Considering I’m fairly frugal, and live in Canada, the plan I’m stuck with is $39 a month for 600 mb. The Canadian telco’s retain their oligopoly by devouring any smaller telcos which appear on the scene. For example, Wind Mobile was fought over but ultimately sold to Shaw Communications and Manitoba Telecom was purchased by Bell, with the customers being split between Bell and Telus so that they could garner regulatory approval. Considering the average Canadian does not have any choice but to pick one of the Big 3 across the majority of Canada, consumers have been completed gouged.
While it’s no fun being a victim of price gouging, you can ease the pain by participating in the stock market and purchasing some of these companies. The dividends received from owning these stocks can go towards your cell phone bill. Essentially, the money they’re gouging from you and your fellow Canadians, can be put back into your pocket to pay for that exact bill.
In other words, the cash you would receive in dividends from the Canadian telecommunications giants would nullify your cell phone bill. All you have to do is save up enough of a chunk of money to invest enough in order to receive adequate cash flow to cover the bill.
Covering a $40 Phone Bill
With tax included, my phone bill comes out to $45.37 per month, which is $544.44 a year.

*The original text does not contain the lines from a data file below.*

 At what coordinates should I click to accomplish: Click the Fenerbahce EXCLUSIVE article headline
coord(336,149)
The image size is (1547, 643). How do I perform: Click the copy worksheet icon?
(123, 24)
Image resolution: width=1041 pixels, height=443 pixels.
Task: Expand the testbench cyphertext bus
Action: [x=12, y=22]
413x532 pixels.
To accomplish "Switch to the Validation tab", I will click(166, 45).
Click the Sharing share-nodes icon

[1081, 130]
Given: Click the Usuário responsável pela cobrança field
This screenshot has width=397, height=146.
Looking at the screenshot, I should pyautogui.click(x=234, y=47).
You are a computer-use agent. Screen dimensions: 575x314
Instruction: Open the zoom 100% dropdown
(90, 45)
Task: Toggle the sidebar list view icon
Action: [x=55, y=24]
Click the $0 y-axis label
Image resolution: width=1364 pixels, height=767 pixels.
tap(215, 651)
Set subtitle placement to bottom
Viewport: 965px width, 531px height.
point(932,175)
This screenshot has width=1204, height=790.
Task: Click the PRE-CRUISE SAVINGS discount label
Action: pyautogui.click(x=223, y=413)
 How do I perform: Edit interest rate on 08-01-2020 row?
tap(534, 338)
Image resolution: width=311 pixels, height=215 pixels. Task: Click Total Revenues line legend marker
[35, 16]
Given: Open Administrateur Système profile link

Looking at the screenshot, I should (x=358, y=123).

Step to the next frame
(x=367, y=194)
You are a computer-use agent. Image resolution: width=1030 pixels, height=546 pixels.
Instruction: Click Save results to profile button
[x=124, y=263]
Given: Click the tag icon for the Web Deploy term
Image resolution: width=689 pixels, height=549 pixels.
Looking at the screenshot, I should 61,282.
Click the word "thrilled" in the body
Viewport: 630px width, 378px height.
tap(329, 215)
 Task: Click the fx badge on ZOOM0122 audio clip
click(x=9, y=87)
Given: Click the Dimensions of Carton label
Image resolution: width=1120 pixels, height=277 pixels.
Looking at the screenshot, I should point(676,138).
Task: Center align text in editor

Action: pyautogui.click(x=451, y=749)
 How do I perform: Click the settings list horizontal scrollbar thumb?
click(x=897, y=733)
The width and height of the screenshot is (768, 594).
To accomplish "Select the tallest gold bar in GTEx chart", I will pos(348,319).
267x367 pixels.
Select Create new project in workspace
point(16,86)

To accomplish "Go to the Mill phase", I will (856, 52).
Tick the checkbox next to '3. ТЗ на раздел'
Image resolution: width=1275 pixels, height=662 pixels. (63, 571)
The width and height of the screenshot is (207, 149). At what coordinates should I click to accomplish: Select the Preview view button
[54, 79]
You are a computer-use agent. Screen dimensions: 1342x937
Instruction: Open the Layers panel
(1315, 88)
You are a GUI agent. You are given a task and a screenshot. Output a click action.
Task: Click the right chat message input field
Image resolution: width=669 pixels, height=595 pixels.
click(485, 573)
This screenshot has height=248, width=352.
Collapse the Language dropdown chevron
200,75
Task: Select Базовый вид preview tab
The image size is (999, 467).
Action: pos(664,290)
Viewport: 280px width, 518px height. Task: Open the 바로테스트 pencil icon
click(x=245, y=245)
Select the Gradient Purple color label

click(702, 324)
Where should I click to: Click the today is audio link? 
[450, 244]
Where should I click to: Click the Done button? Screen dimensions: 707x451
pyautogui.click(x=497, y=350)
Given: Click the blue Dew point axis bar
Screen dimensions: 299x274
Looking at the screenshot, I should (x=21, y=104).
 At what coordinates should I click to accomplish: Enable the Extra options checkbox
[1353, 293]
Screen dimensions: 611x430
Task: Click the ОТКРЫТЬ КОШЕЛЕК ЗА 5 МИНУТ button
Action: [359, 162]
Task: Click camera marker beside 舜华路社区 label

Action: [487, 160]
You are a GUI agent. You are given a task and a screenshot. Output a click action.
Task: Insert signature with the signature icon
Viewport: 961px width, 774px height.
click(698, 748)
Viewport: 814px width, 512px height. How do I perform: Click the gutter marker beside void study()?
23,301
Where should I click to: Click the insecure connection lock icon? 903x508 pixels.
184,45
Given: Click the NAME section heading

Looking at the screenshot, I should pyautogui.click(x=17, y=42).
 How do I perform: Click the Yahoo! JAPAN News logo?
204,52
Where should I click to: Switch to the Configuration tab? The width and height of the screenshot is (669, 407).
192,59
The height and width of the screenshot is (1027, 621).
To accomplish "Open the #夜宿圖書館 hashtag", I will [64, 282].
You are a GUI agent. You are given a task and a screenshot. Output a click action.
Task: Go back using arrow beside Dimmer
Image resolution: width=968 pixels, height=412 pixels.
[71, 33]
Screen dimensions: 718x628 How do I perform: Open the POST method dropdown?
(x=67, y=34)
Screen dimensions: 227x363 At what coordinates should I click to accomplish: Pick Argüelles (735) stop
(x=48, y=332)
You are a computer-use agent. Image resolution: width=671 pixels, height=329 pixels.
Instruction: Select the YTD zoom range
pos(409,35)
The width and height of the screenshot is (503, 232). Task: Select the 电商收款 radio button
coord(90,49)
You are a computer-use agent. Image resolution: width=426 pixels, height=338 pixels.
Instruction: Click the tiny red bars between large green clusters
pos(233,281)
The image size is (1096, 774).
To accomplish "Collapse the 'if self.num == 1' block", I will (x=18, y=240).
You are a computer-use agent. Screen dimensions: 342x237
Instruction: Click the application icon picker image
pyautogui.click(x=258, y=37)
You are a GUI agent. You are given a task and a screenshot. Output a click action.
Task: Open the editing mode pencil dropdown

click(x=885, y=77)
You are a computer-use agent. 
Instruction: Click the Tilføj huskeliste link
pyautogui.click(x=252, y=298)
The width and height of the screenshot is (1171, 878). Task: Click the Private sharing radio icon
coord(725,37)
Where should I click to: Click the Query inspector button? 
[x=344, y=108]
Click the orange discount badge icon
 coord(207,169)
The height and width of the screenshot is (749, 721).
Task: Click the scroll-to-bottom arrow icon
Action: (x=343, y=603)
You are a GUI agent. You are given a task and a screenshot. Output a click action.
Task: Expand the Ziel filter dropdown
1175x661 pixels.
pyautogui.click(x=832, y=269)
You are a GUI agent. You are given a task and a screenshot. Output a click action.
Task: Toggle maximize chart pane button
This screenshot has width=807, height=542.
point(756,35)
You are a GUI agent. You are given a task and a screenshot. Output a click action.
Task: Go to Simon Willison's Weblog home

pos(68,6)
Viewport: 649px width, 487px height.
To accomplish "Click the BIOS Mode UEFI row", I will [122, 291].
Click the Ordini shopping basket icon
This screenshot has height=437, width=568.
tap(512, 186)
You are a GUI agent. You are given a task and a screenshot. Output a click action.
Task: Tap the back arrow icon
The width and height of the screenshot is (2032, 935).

Telus, my favourite telecoms investment pays a dividend of $1.84 per year. To cover that $544.44 per year phone bill, I would require 296 shares of Telus. At $42.92 a pop, it would cost me $12,704.32… That’s a lot of money, sure; but the investment value should grow as time goes on too. Therefore, you keep the cash and are rewarded with a paid off monthly phone bill.
If I was to attempt to cover this bill with a different telecom investment, such as Bell, it would cost a total of $12,186.63 to purchase 201 shares which would yield $546.72. Finally, if I were investing in Rogers, it would cost a total of $15,815.96 (much more!) to purchase 284 shares to yield $545.28. The reason it costs so much more to cover your bill by investing in Rogers is due to it’s relatively low dividend yield of 3.45%, while Telus and Bell yield closer to 4.50% (see below).
Now that’s a lot of cash to save up – but the reward – covering your phone bill for the rest of your life, is obviously well worth it. Like all other bills, investing for dividends is one great way to become financially independent – it’s simply a plus if you can achieve such a thing by investing in the same sector as your bill came from, and it seems cool.
While it would personally cost me that much to be able to cover my cell phone bill outright, the number obviously varies depending on the bill. I know people who pay $100 for their phone every month, and I find that absolutely insane – but to each their own.
Covering a $100 Phone Bill
For the sake of completeness, let’s look at how much it would cost to cover a $100 phone bill by receiving dividends from an investment for each of the Big 3 Telecoms.
I definitely don’t want to have to save up $28,000 instead of the $13,000 I’m currently concerned with. This is a great demonstration of how having your bills under control makes it a ton easier to achieve financial independence.
Well, there you have it – you now have the knowledge to calculate for your self exactly how much cash you need to bank to cover your phone bill. The thing about investing to pay off your bills is – all your bills can function exactly like this. We just demonstrated a baseline cost for covering $100 in monthly bills. If your entire portfolio was to pay out the same yields as these telecoms then it’s some very simple math for you to find out right now what you’d need to achieve financial independence.